あなたには今日限り、園を辞めていただきます。いいですね?」
静かに、しかし極めて厳格な調子で、シモーヌはそう言い渡した。その面を凝視しながら聞くオーリィの顔は、シモーヌの言葉が進むにつれて苦悶に歪んでいったが、最後の宣告を聞き終えると再びあの笑い声をあげて答えた。
「クク……そうですね、聞くまでもないことですわね……わかっていたわこうなるって、予感していたもの、あなたに会った時から……あなたは……
変わらない!昔から何も!わたしの気持ちなどあなたにとっていつも【些末な事】、大切なのは【一族の名誉】、わたしは黙って大人しくしていればいい!!あなたはいつもそう決めつけて!わたしからすべてを取り上げる、そうよ全部いつものことだわ!!」
オーリィは何を言っているのか?女達もその言葉の噛み合わなさに気づき始めた。オーリィが園にやって来たのはおよそ一ヶ月前、しかもそのほとんどはよだか婆ァと二人きりで過ごしてきた。彼女がシモーヌに託されたのはわずかこの一週間ばかりのことなのだ。【昔から】とは何事を指しているのか?そして。

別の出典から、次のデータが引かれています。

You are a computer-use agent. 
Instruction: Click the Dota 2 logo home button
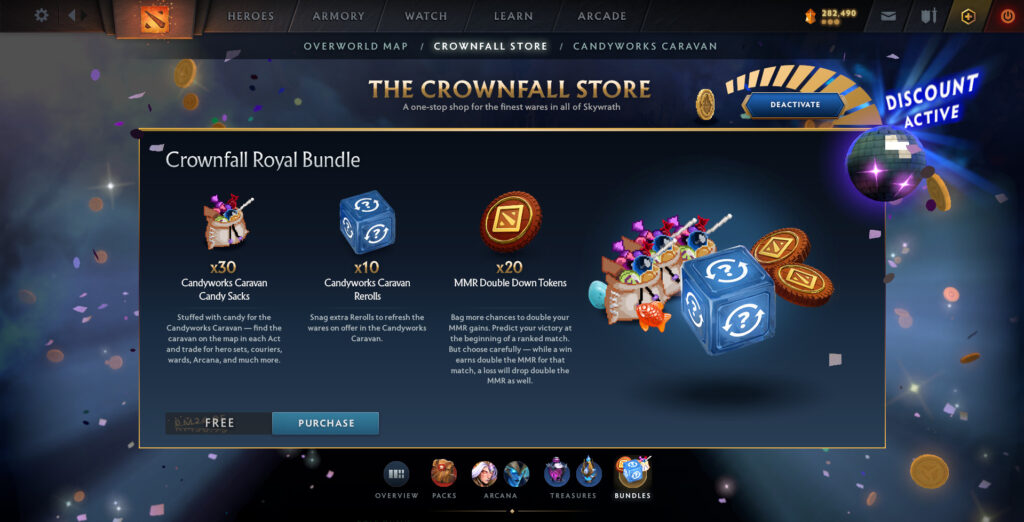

ただいぶかるだけの彼女らとは違って、シモーヌにはなにやら思い当たる節があるようなのだ。毅然と断を下したはずの彼女が、オーリィの言葉を聴くにつれ動揺していく様が女達にも見て取れる。青ざめていく顔色、額には冷たい汗、震える唇と膝。誰にでもわかる、それは激しい怖れ。だが何故?
「でもなぜ?なぜあなたはここに、この村にいるの?忘れていた罰をわたしに与えるためですか?またわたしを縛るおつもりなの?ああ!!あなたさえ……」
オーリィのあの一種奇怪な両目に、メラメラと浮かぶどす黒いかぎろい。
殺意。
「あなたさえいなければ!!」
そして絶叫。シモーヌははじかれるように踵を返してオーリィのそばを離れようとした。背後に素早く迫るオーリィ、あの蛇の右手が、逃げるシモーヌの襟首にかかった。そのまま胸元に引き込み、そして……
「オーリィィィィィィィィィィ!!」
間一髪。その場に現れたよだか婆ァの叫び声で、オーリィの動きは石像の様に固まった。その時まさに。